INPUT DATA =
Segment Open
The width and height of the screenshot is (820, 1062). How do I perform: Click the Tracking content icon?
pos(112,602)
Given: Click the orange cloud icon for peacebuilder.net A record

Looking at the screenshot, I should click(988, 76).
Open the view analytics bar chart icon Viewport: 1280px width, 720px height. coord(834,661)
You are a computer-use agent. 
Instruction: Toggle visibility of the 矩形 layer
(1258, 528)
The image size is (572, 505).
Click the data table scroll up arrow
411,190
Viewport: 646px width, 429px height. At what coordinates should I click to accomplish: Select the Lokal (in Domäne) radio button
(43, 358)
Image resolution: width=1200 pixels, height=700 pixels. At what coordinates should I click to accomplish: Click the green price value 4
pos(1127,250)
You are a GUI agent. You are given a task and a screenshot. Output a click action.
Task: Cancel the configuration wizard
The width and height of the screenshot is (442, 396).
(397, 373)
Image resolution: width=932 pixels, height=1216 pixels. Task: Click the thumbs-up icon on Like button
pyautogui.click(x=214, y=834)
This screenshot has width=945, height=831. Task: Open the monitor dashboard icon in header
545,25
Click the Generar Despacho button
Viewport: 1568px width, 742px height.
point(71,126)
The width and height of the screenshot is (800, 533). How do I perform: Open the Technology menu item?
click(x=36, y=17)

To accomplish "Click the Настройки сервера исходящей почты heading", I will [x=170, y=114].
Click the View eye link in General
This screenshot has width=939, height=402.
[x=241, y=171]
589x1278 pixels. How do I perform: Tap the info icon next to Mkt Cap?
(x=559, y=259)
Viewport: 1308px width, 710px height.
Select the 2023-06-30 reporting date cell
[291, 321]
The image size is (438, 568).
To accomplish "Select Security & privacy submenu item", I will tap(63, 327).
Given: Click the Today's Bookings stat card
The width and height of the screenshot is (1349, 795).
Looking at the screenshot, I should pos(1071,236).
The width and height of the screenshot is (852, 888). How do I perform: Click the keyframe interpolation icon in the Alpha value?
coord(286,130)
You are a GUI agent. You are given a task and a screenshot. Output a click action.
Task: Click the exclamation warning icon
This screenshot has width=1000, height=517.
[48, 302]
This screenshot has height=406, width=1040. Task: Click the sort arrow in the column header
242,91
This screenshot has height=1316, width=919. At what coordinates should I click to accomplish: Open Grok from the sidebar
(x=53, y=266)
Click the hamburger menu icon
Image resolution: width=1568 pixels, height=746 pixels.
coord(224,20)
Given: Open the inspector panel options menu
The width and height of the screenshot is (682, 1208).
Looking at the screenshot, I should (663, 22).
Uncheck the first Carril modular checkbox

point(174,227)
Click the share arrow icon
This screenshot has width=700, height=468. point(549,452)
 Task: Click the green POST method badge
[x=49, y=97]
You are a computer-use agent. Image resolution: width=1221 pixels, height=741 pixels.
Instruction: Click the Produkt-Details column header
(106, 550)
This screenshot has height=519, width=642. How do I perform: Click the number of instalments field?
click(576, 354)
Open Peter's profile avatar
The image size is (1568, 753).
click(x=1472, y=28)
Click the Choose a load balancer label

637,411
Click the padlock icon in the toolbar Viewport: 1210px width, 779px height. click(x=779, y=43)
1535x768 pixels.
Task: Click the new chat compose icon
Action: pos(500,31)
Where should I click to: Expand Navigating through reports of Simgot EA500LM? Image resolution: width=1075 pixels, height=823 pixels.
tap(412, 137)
Segment Closed
WHAT NEEDS TO BE DONE = Each line of the data must be retyped exactly.

EXPECTED OUTPUT =
The width and height of the screenshot is (820, 1062). How do I perform: Click the Tracking content icon?
pos(112,602)
Given: Click the orange cloud icon for peacebuilder.net A record

Looking at the screenshot, I should click(988, 76).
Open the view analytics bar chart icon Viewport: 1280px width, 720px height. coord(834,661)
You are a computer-use agent. 
Instruction: Toggle visibility of the 矩形 layer
(1258, 528)
The image size is (572, 505).
Click the data table scroll up arrow
411,190
Viewport: 646px width, 429px height. At what coordinates should I click to accomplish: Select the Lokal (in Domäne) radio button
(43, 358)
Image resolution: width=1200 pixels, height=700 pixels. At what coordinates should I click to accomplish: Click the green price value 4
pos(1127,250)
You are a GUI agent. You are given a task and a screenshot. Output a click action.
Task: Cancel the configuration wizard
The width and height of the screenshot is (442, 396).
(397, 373)
Image resolution: width=932 pixels, height=1216 pixels. Task: Click the thumbs-up icon on Like button
pyautogui.click(x=214, y=834)
This screenshot has width=945, height=831. Task: Open the monitor dashboard icon in header
545,25
Click the Generar Despacho button
Viewport: 1568px width, 742px height.
point(71,126)
The width and height of the screenshot is (800, 533). How do I perform: Open the Technology menu item?
click(x=36, y=17)

To accomplish "Click the Настройки сервера исходящей почты heading", I will [x=170, y=114].
Click the View eye link in General
This screenshot has width=939, height=402.
[x=241, y=171]
589x1278 pixels. How do I perform: Tap the info icon next to Mkt Cap?
(x=559, y=259)
Viewport: 1308px width, 710px height.
Select the 2023-06-30 reporting date cell
[291, 321]
The image size is (438, 568).
To accomplish "Select Security & privacy submenu item", I will tap(63, 327).
Given: Click the Today's Bookings stat card
The width and height of the screenshot is (1349, 795).
Looking at the screenshot, I should pos(1071,236).
The width and height of the screenshot is (852, 888). How do I perform: Click the keyframe interpolation icon in the Alpha value?
coord(286,130)
You are a GUI agent. You are given a task and a screenshot. Output a click action.
Task: Click the exclamation warning icon
This screenshot has width=1000, height=517.
[48, 302]
This screenshot has height=406, width=1040. Task: Click the sort arrow in the column header
242,91
This screenshot has height=1316, width=919. At what coordinates should I click to accomplish: Open Grok from the sidebar
(x=53, y=266)
Click the hamburger menu icon
Image resolution: width=1568 pixels, height=746 pixels.
coord(224,20)
Given: Open the inspector panel options menu
The width and height of the screenshot is (682, 1208).
Looking at the screenshot, I should (663, 22).
Uncheck the first Carril modular checkbox

point(174,227)
Click the share arrow icon
This screenshot has width=700, height=468. point(549,452)
 Task: Click the green POST method badge
[x=49, y=97]
You are a computer-use agent. Image resolution: width=1221 pixels, height=741 pixels.
Instruction: Click the Produkt-Details column header
(106, 550)
This screenshot has height=519, width=642. How do I perform: Click the number of instalments field?
click(576, 354)
Open Peter's profile avatar
The image size is (1568, 753).
click(x=1472, y=28)
Click the Choose a load balancer label

637,411
Click the padlock icon in the toolbar Viewport: 1210px width, 779px height. click(x=779, y=43)
1535x768 pixels.
Task: Click the new chat compose icon
Action: pos(500,31)
Where should I click to: Expand Navigating through reports of Simgot EA500LM? Image resolution: width=1075 pixels, height=823 pixels.
tap(412, 137)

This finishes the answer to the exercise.